*EXERCISE OBJECTIVE*. Repeat the rows from the line with "1568x503 pixels." through the end, switching "Invoice extraction" to "Receipt extraction" and leaving everything else unchanged. Omit the pictures.

[Dataset records]
○ ○ ○ ○ ○

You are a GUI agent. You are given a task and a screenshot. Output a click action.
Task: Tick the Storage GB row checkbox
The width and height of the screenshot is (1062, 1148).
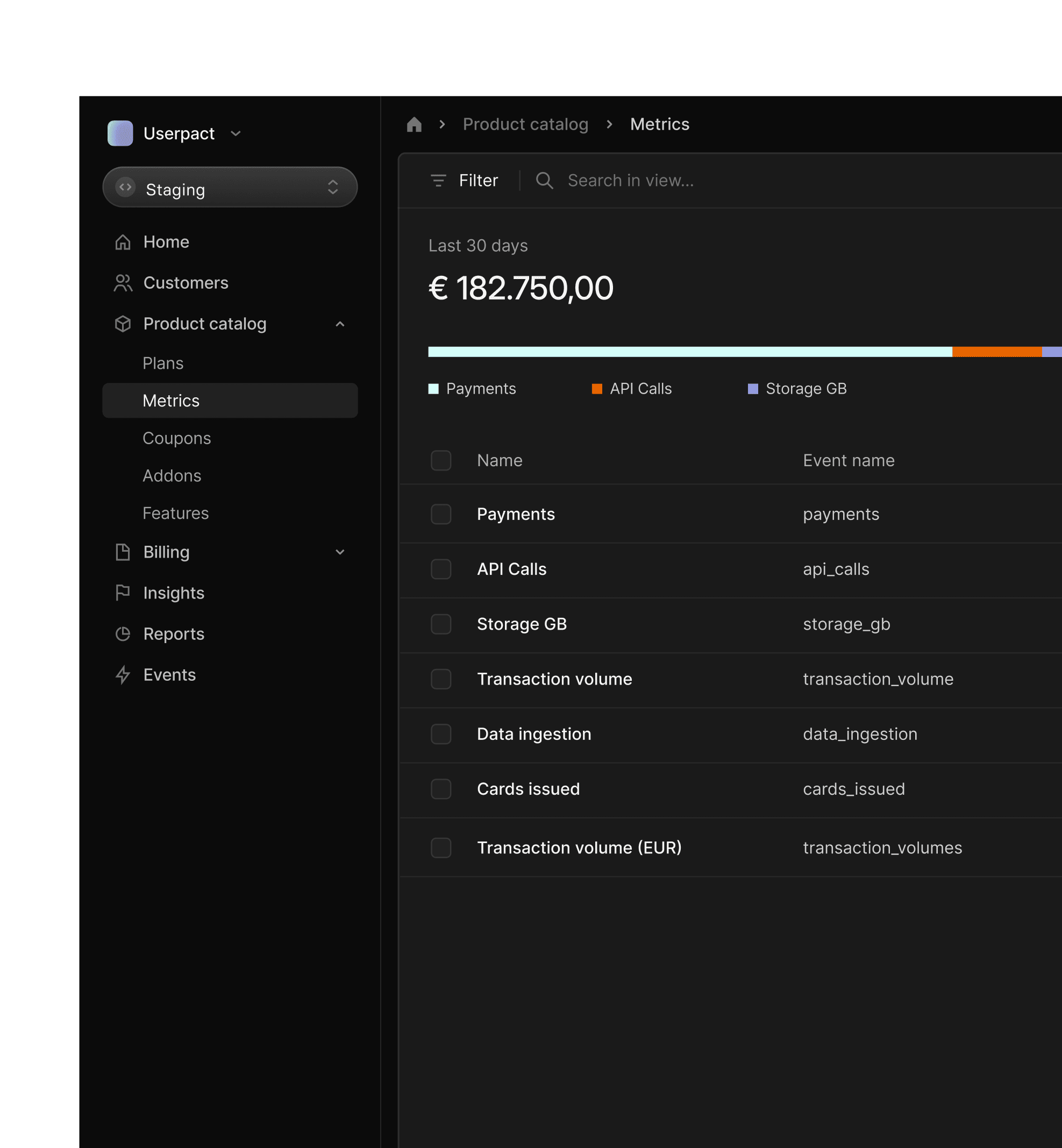pyautogui.click(x=441, y=624)
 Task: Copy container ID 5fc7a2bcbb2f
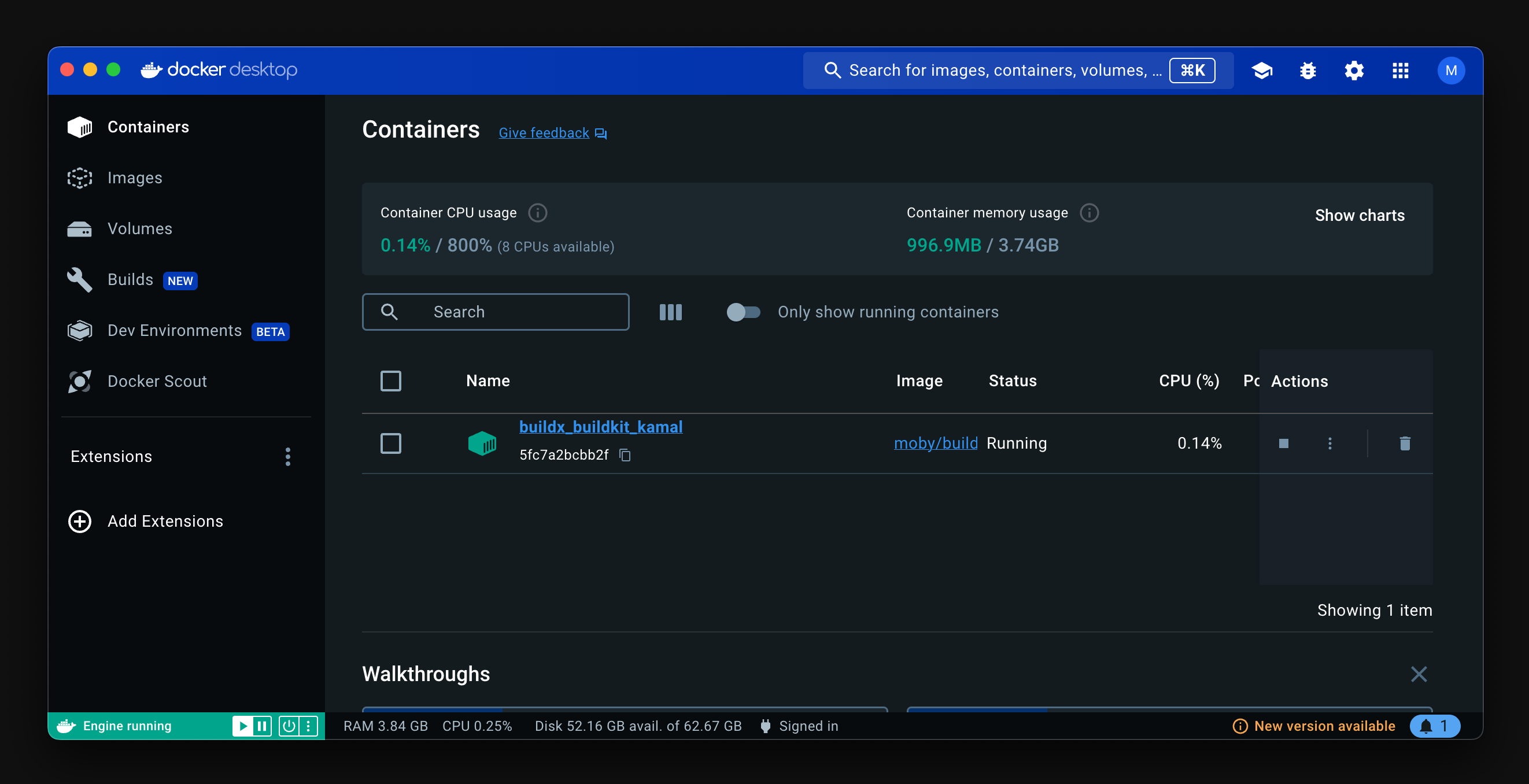pyautogui.click(x=625, y=454)

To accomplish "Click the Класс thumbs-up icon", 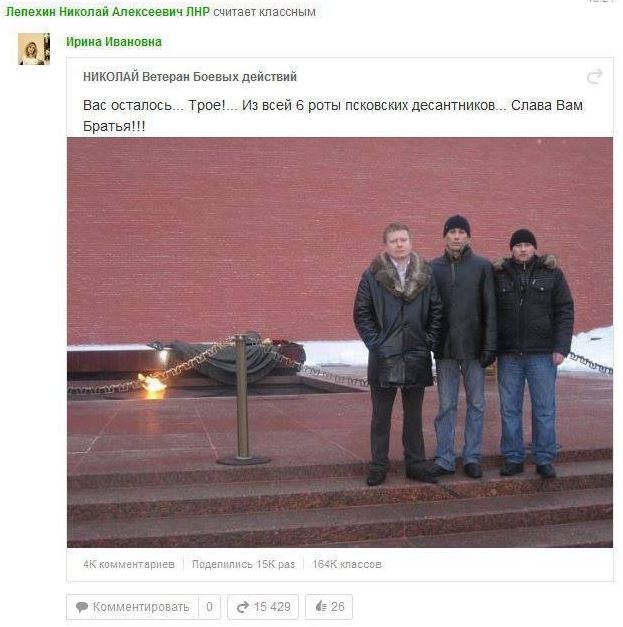I will tap(321, 607).
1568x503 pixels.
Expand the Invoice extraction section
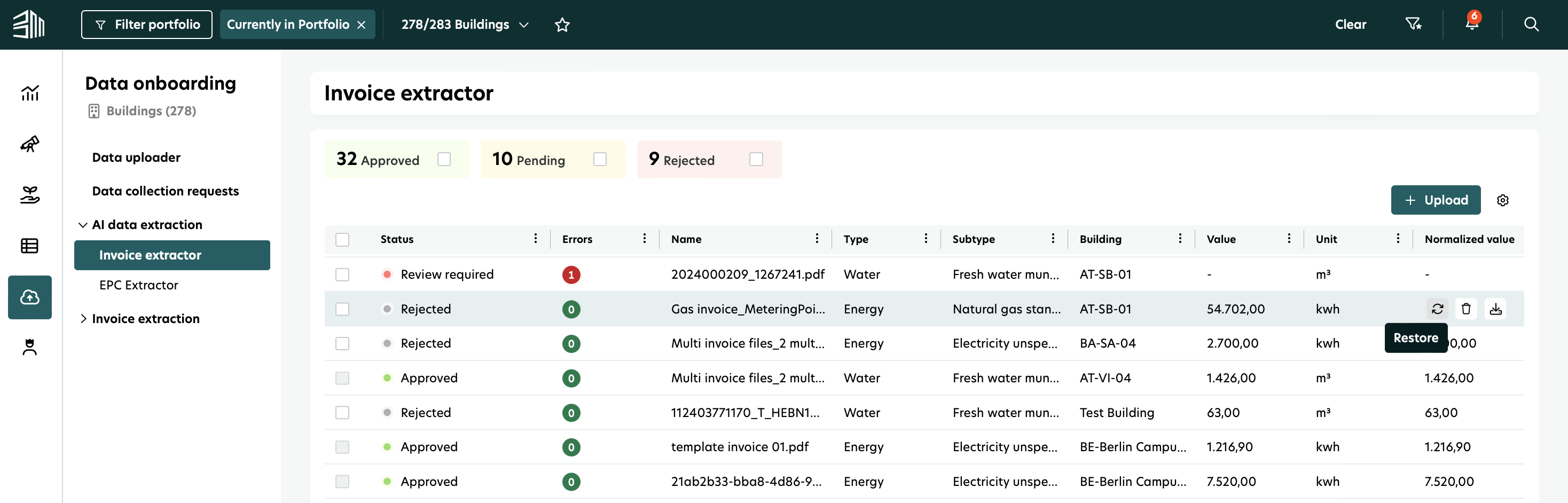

○ ○ ○ ○ ○

*EXERCISE SOLUTION*.
1568x503 pixels.
Expand the Receipt extraction section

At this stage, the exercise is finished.